The Double Acute accent, or Hungarumlaut, is a character that practically only occurs in the Hungarian language. Months back I posted a thread about it, because I feel there's a basic problem with the way the glyphs /ő/ and /ű/ are normally drawn, based on what I percieve to be a set of faulty guidelines for how to draw it. Not sure it matters immensely, but this site is for detail fanatics, isn't it? :D
The http://Diacritics Project claims, in line with how most faces are drawn, that the double acute is meant to be optically centred over the character. Quite a common practice is also to set the accents tight next to each other, see for instance in Proxima Nova. I percieve both these aspects as "wrong" - I admit from the start - because the diacritic is used as a "long" version of the umlaut, and should therefore as far as possible be spaced apart as much as a diaresis, and also (because it's "rooted" in the umlaut) lean significantly to the right, not optically centred but right of optical centre.
I was on holiday in Hungary recently and took the opportunity to photograph some signs around town with double acutes on them. I decided to focus mainly on lettering, because this I think gives a good impression of how people "instinctually" draw the glyphs. But let me start with a stickerier tale of two /ő/s:
Now, this is clearly not lettering, but I think it reflects the dilemma quite well: In the top row, the sign maker has put the diacritics off the stickers as originally intended in the typeface, close to each other and optically centred; in the bottom row their feel for the writing has slippd in and they've spaced the diacritics wider than intended and put them futher right. I saw plenty of other examples of this "mis-stickering":
The last one is tight but still "too far right" by convention.
Most extreme right-misstickering I saw all trip:
Thing is. When taking pictures of signs my original impression of what was "right" or "wrong" got several more complications. To be fair, there are examples of several kinds below - pure lettering examples, some draughtsman's lettering, some engraved, some digital, some hand-painted:
Traditional Budapest street signage. BIG accents, right-leaning.
Sort of a counterexample, but still clearly derived from and related to umlaut - low, flat, centred.

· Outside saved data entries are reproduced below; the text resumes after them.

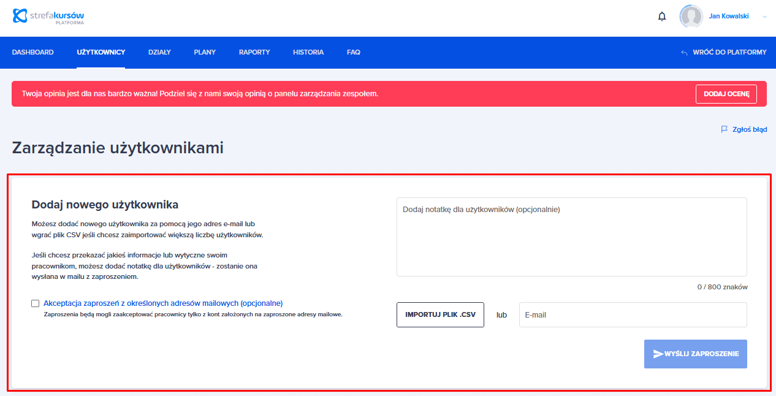Open the Raporty section

(254, 52)
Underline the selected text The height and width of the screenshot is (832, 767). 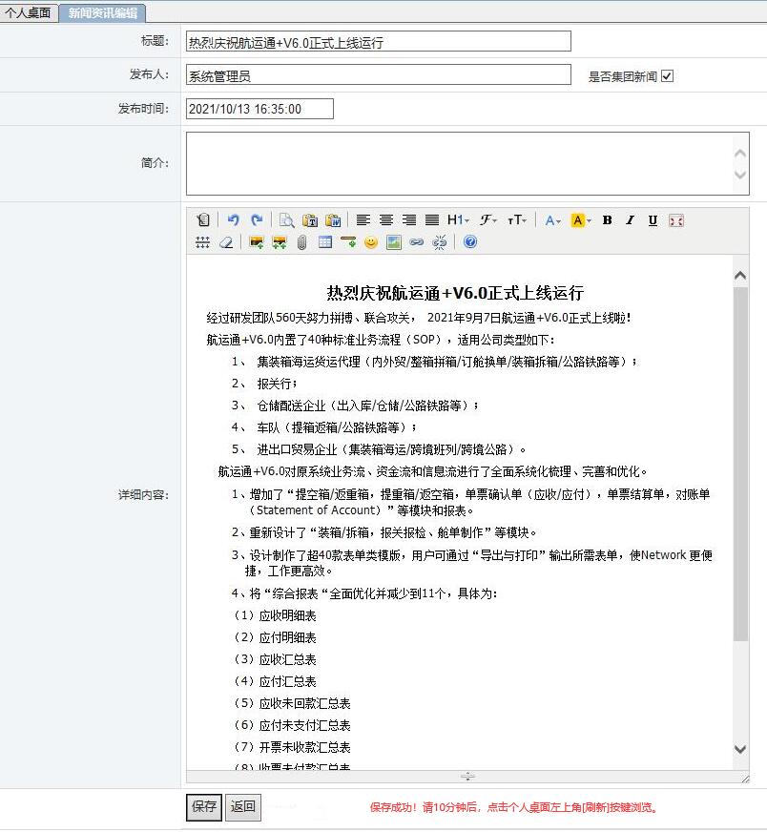click(x=653, y=220)
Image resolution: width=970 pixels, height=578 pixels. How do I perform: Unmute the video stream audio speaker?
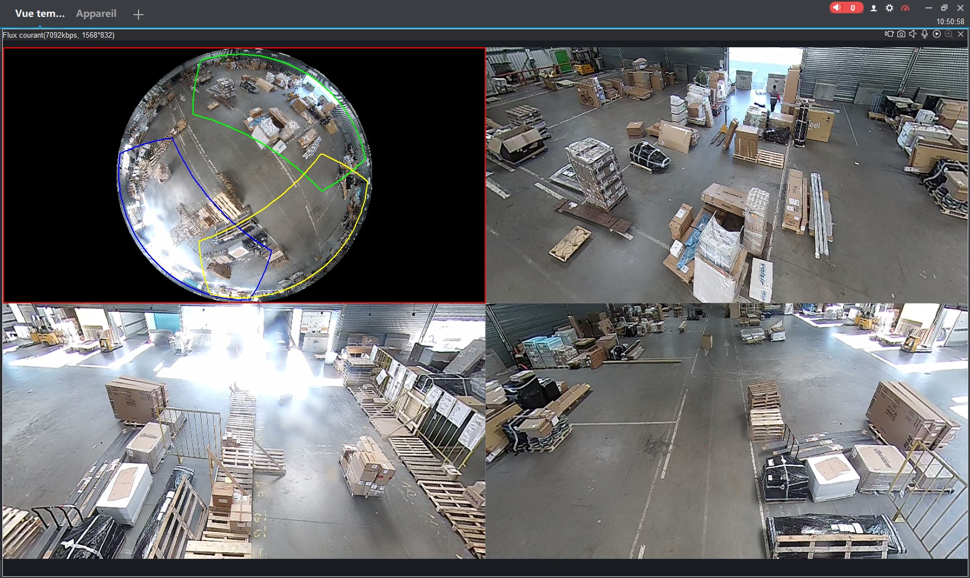[913, 34]
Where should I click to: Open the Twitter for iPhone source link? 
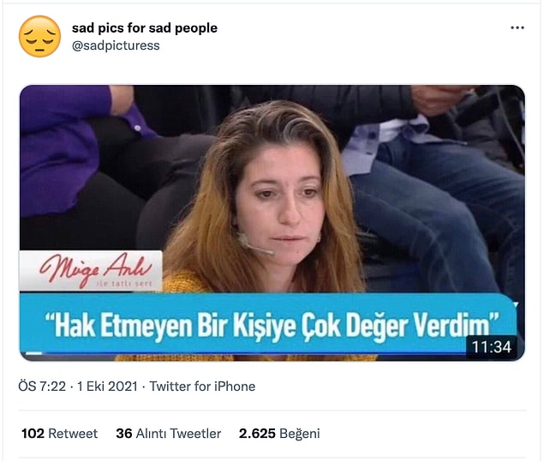point(202,386)
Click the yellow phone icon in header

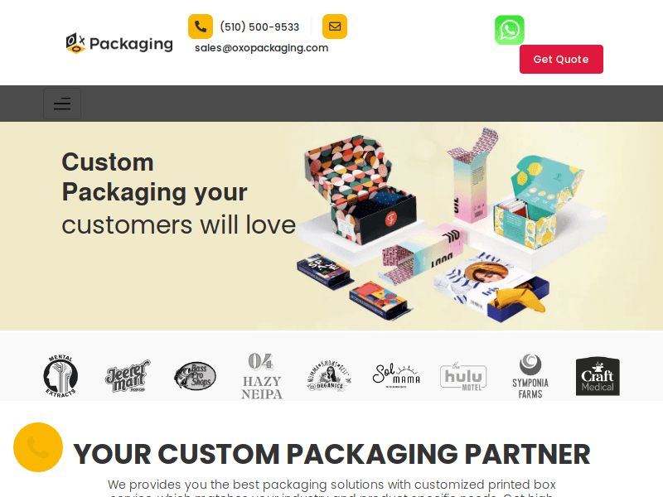201,27
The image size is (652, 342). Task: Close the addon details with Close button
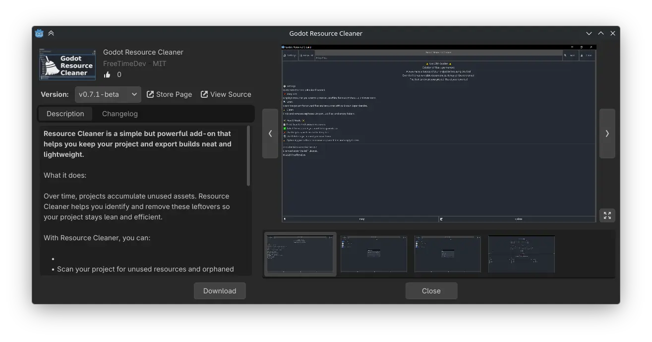431,290
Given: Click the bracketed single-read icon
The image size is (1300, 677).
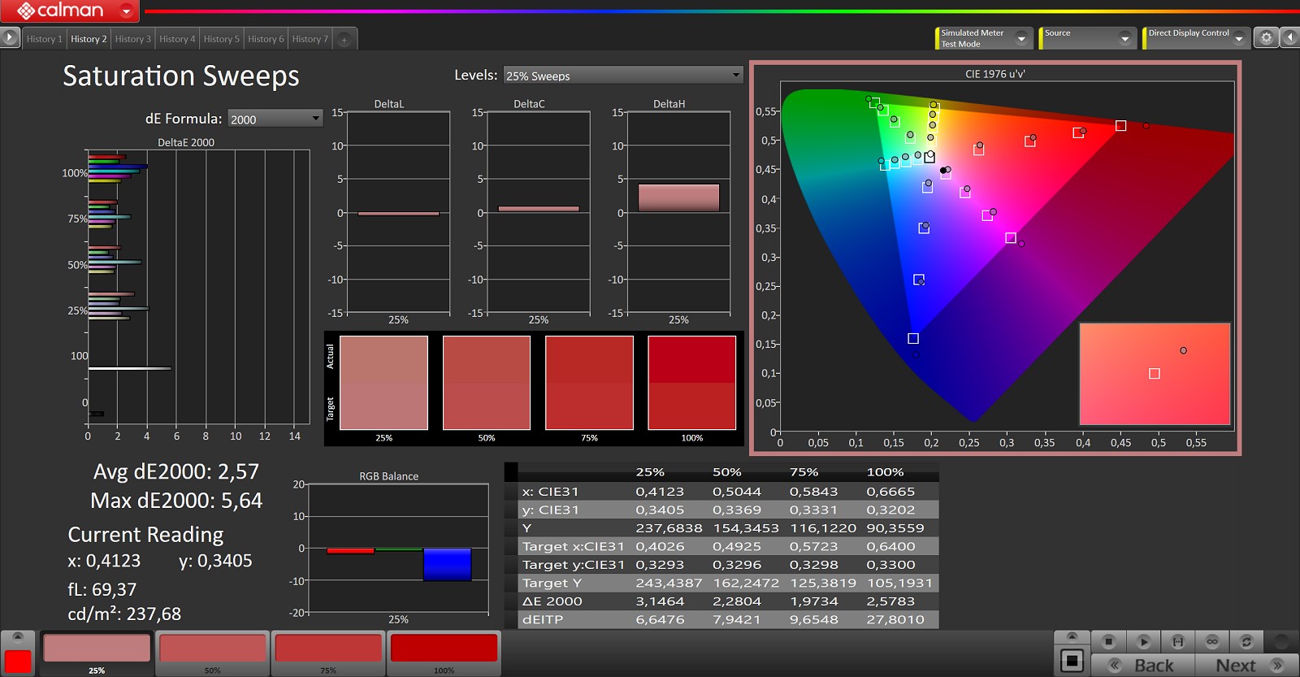Looking at the screenshot, I should tap(1177, 641).
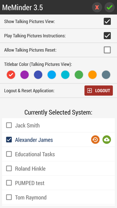Choose the cyan titlebar color swatch

pyautogui.click(x=65, y=75)
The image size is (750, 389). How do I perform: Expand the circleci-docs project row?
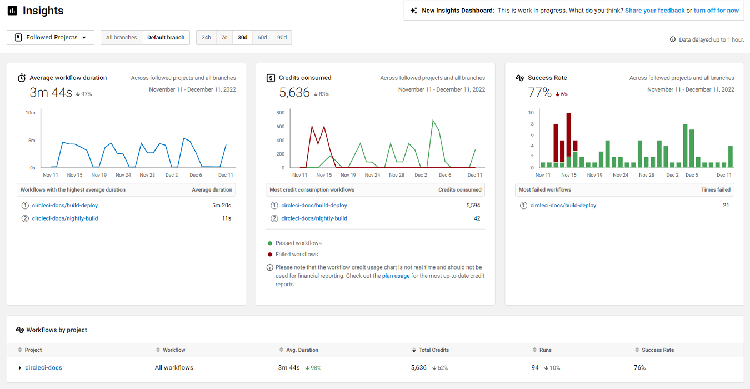click(x=21, y=367)
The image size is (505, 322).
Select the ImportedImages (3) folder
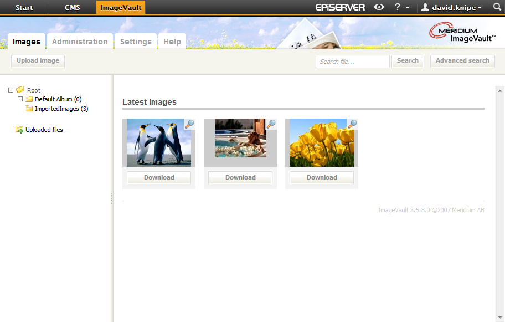pos(61,109)
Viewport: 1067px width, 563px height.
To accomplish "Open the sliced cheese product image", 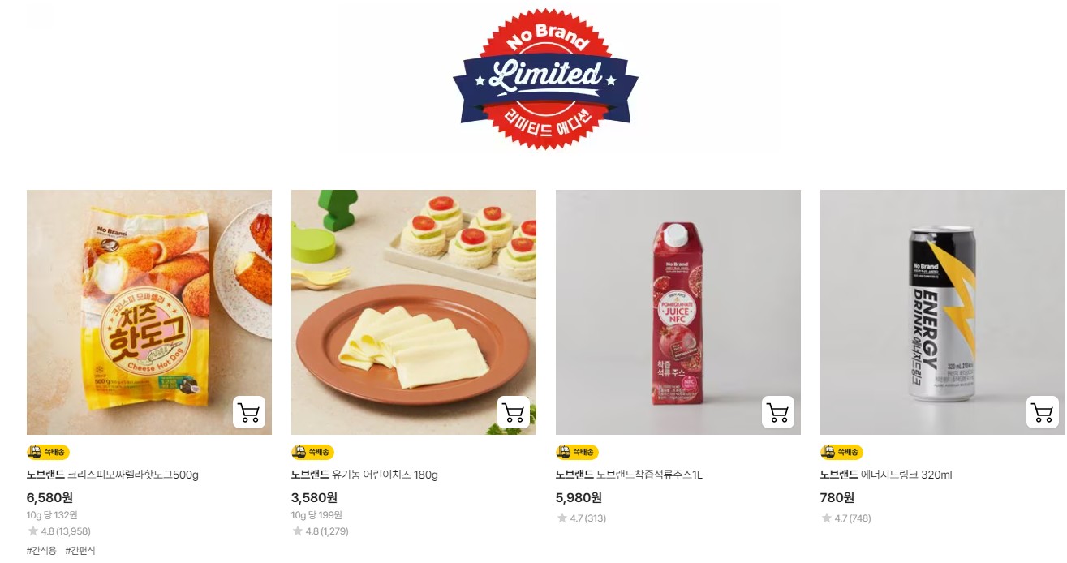I will coord(414,312).
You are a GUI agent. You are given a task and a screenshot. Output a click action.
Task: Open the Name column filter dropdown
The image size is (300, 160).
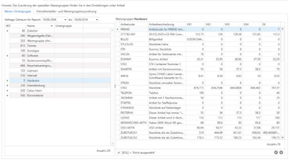coord(52,25)
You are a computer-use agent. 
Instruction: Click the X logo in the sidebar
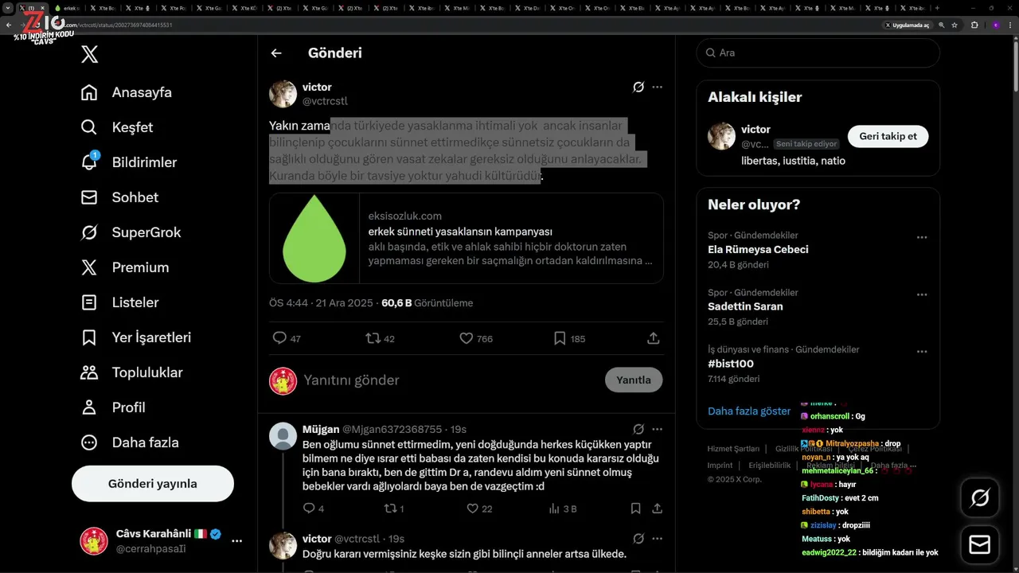tap(90, 54)
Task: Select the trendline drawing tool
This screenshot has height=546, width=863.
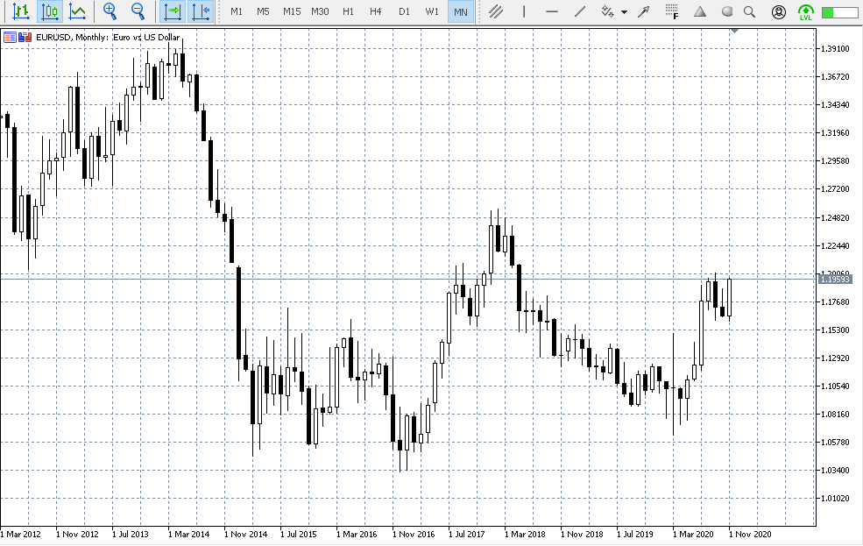Action: (580, 11)
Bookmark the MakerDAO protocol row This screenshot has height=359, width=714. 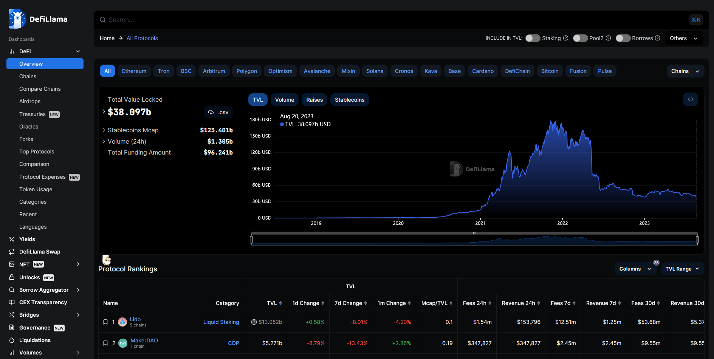(x=105, y=343)
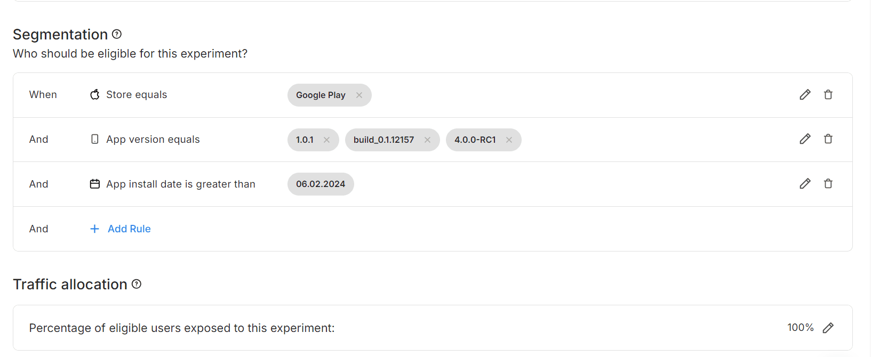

Another sort of counterexample, but again clearly related to umlaut in shape and placement as before. This one is actually left of optical centre!
Some fuck-off accents right there!
Sort of centred, but very widely spaced apart.
I realise it's script, but look how far right it goes compared to convetion! It also introduces another (still, I want to point out, umlaut-derived and related) variation I saw quite a bit on the hungarumlaut theme:
Long, tall, vertical lines for accents. The idea is similar to how they're drawn in hungarian handwriting.
(I also had this great example of DIN-Engschrift-like draughtsman's lettering with entirely vertical lines for accents, which I think worked quite well. Seem to have lost it in my directory though, can't seem to find it alas.)
Off a gravestone. Mostly still the "enlongated style" - very relatable to the umlaut!
Part of a memorial wall in the cemetary. Right-leaner.
So. What do you think? If I've learned anything it is to clearly relate the double acute to the umlaut. Am I right in thinking that?